I tested the WHERE to search for 'jabber' and it returns 4 results (see here) http://cerberus.clearwave.c...
It's interesting that it works in CFRB for a single criteria, but not at all in a CFM page with multiple criteria?
But what happens, in your SQL Server, when you multiple criteria. Your test was for single. I want you to get the SQL from CF when multiple are used and try that. Make sense?
Here is multiple criteria in CFRB (works fine): http://cerberus.clearwave.c...
- On the MySQL server, it shows the query executing forever..
- When I use EXPLAIN, it shows me the query w/variables
USE `mbs`;
EXPLAIN
SELECT AC_ACCT.SUBSCRIBER_ID AS SubID
, AC_ACCT.ACCT_ID AS ActID
, DATE_FORMAT(AC_ACCT.ACTIVATION_DATE,'%m-%d-%Y') AS ActDT
, AC_ACCT.ACCT_TYPE AS ActType
, AC_ACCT.ACCOUNT_DESC AS ActDes
, v_ac_srv_address.ADDRESS AS PhyAdd
, v_ac_srv_address.CITY_NAME AS PhyCty
, AC_ACCT.ACTIVE_SERVICES AS ActSta
, v_ac_srv_address.POSTAL_CODE AS AddZip
, v_ac_srv_address.COUNTY_NAME AS AddCnty
, ac_srv_phoneno.SERVICE_NUMBER AS PhoNum
FROM ac_srv_phoneno RIGHT OUTER JOIN ac_acct ON ac_srv_phoneno.ACCT_ID = ac_acct.ACCT_ID LEFT OUTER JOIN v_ac_srv_address ON v_ac_srv_address.ACCT_ID = ac_acct.ACCT_ID
WHERE
(
ucase(AC_ACCT.ACCT_ID) like '%JA%'
or
ucase(AC_ACCT.ACCOUNT_DESC) like '%JA%'
or
ucase(v_ac_srv_address.ADDRESS) like '%JA%'
or
ucase(v_ac_srv_address.CITY_NAME) like '%JA%'
or
ucase(v_ac_srv_address.POSTAL_CODE) like '%JA%'
or
ucase(ac_srv_phoneno.SERVICE_NUMBER) like '%JA%'
)
and
(
ucase(AC_ACCT.ACCT_ID) like '%618%'
or
ucase(AC_ACCT.ACCOUNT_DESC) like '%618%'
or
ucase(v_ac_srv_address.ADDRESS) like '%618%'
or
ucase(v_ac_srv_address.CITY_NAME) like '%618%'
or
ucase(v_ac_srv_address.POSTAL_CODE) like '%618%'
or
ucase(ac_srv_phoneno.SERVICE_NUMBER) like '%618%'
)
GROUP BY AC_ACCT.ACCT_ID
ORDER BY AC_ACCT.ACCOUNT_DESC ASC
Not sure what CFRB is. Hmm. Nothing looks terribly odd here. I'd start by removing stuff. Like maybe the entire second clause. See if you can get it down to the basics.

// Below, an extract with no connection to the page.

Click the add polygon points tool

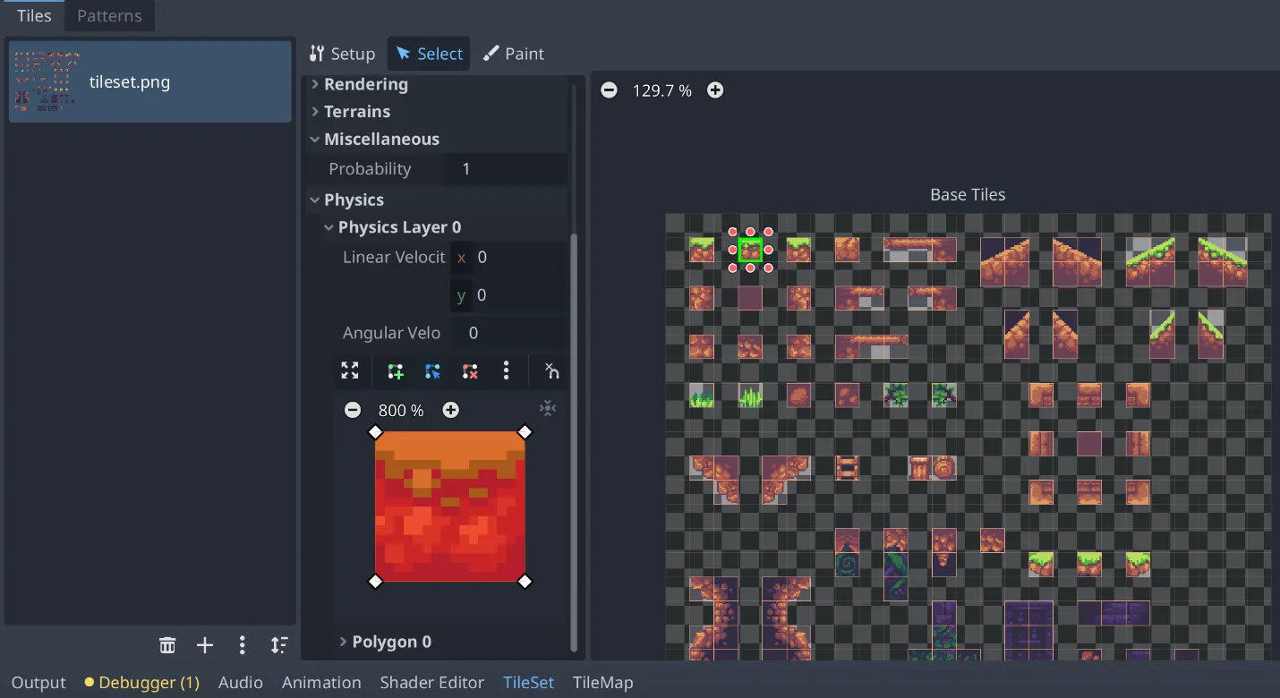[x=395, y=370]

CFRB = ColdFusion Report Builder (those image links I reference before are snapshots from the Query Builder)
Anyway, some observances..
- If I remove all WHERE criteria referencing the 3rd table, it works?

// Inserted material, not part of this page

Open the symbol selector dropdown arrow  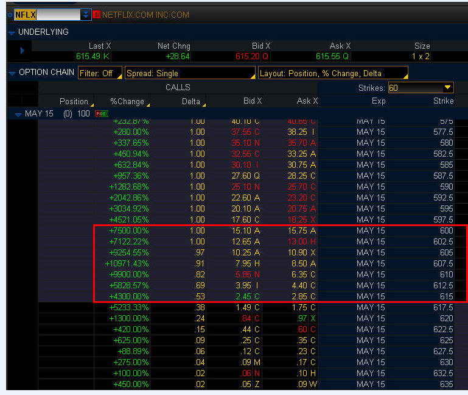[x=86, y=15]
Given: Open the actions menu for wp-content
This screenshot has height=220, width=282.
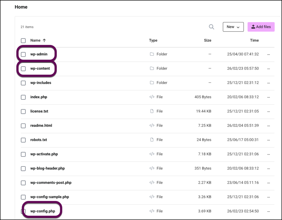Looking at the screenshot, I should point(269,68).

- If I add back even one of the criteria for that 3rd table, it doesn't work?
- The issue is definitely in the WHERE clause..
Looks like there is an issue with the OR/AND/variables code when using more than two tables since it works with only two, (and all three in CFRB?)

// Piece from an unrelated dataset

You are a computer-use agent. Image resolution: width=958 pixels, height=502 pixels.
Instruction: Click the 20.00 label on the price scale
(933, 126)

Thanks again for cool code..
I may just forgo the fancy "multiple word search"
Sorry I couldn't help here. Got to be something simple. If you do figure it out, please post back.
Ray, I'm using your query above with my own table & fields (see below)
- This search works great except in the case of an apostrophe
- It will not find any records that contain apostrophe's
- How do I handle cases when there might be an apostrophe in the AC_ACCT.ACCOUNT_DESC field?
- I do not have the option to change the data fed into this query, so I have to deal with the apostrophe in my query.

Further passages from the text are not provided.